Louis Pernot 3Une objection fréquente à la foi est de dire : « Je ne peux pas croire qu’il y ait un Dieu, avec tout le mal qu’il y a dans le monde. » Cette question n’est pas neuve et n’est pas vraiment une objection : de très nombreuses explications ont été trouvées pour y répondre. La science qui traite de cette question est appelée « théodicée », étymologiquement : la justification de Dieu.

Parmi les réponses données habituellement, il y en a de mauvaises.

La première est que le mal serait une punition de Dieu, une conséquence du péché. Il est certain que nos erreurs peuvent produire du mal, mais Dieu, lui, ne punit pas ; et le mal, bien sûr, atteint même les justes. Cela est dit explicitement dans l’Ancien Testament avec Job, et dans bien des passages des évangiles (l’aveugle de naissance, en Jn 9, ou la tour qui s’effondre sur les Galiléens, en Lc 13).

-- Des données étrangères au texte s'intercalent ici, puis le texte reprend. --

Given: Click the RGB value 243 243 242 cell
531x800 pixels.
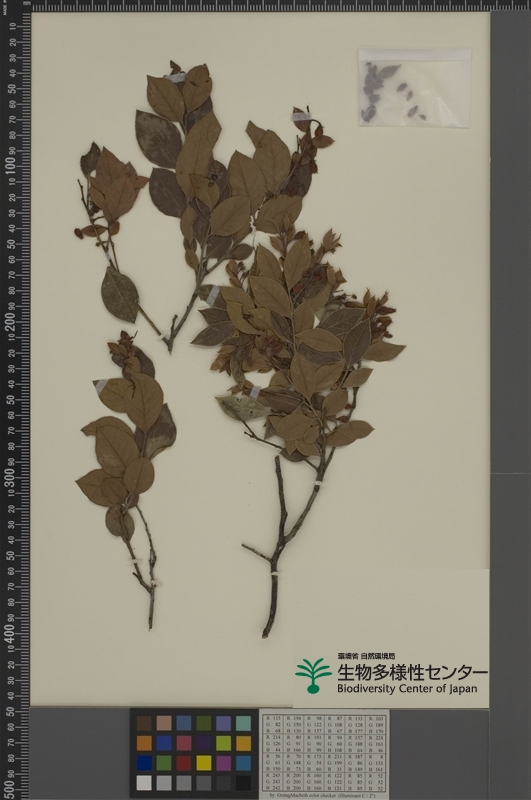Looking at the screenshot, I should tap(273, 782).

Une autre idée parfois évoquée est que le mal serait une épreuve envoyée par Dieu pour tester la fidélité du croyant. Cela peut se trouver dans le livre de Job, mais à partir du Nouveau Testament, on ne peut penser que Dieu puisse être source de mal ou de souffrance pour l’homme. Et quant à nous éprouver, Dieu n’en a pas besoin, il sait très bien ce que vaut chacun.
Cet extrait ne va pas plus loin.